Enhanced PCR efficiency of high-fidelity DNA polymerase from Thermococcus waiotapuensis

• We created mutant Twa H633R DNA polymerase using site-directed mutagenesis.
• Twa H633R mutant showed an improved processivity compared to wild-type.
• Twa H633R mutant showed an improved extension rate compared to wild-type.
• Twa H633R mutant showed an improved PCR efficiency without the loss of fidelity.

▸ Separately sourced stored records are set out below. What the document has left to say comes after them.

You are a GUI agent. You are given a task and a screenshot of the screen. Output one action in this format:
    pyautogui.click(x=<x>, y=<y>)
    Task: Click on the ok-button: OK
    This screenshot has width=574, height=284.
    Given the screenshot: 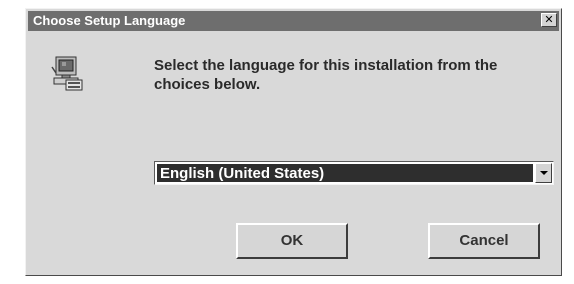 What is the action you would take?
    pyautogui.click(x=292, y=241)
    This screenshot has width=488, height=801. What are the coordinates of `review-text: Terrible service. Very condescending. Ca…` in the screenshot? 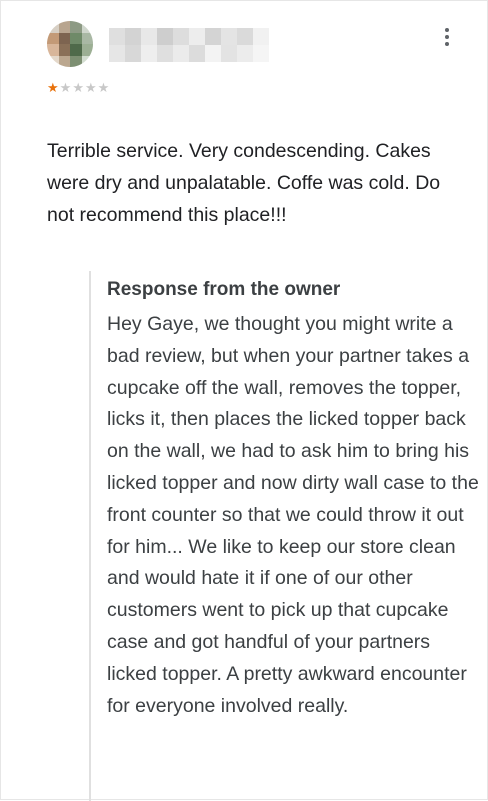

Twa DNA polymerase from hyperthermophilic archaeon Thermococcus waiotapuensis has exceedingly high fidelity among family B DNA polymerases. However, Twa DNA polymerase has significant shortcomings in terms of a low extension rate and poor processivity. To resolve these weaknesses, we focused on two amino acid residues (N565 and H633) in the palm and thumb subdomains of the Twa DNA polymerase. These two residues were replaced by site-directed mutagenesis and the enzymatic properties of the mutants were analyzed. Here, Twa H633R DNA polymerase showed significantly improved polymerase function compared to wild-type Twa DNA polymerase in terms of processivity (2-fold), extension rate (1.5-fold) and PCR efficiency. Kinetic analysis using DNA as a template revealed that the kcat value of the Twa H633R mutant was similar to that of wild-type, but the Km of the Twa H633R mutant was about 1.6-fold lower than that of the wild-type. These results showed that the Arg residue substitution at H633 located in the thumb subdomain has a positive effect on processivity, extension rate and PCR efficiency, suggesting that the Twa H633R mutant allows a conformational change for easy access of the primer-template to the binding site of the polymerase domain.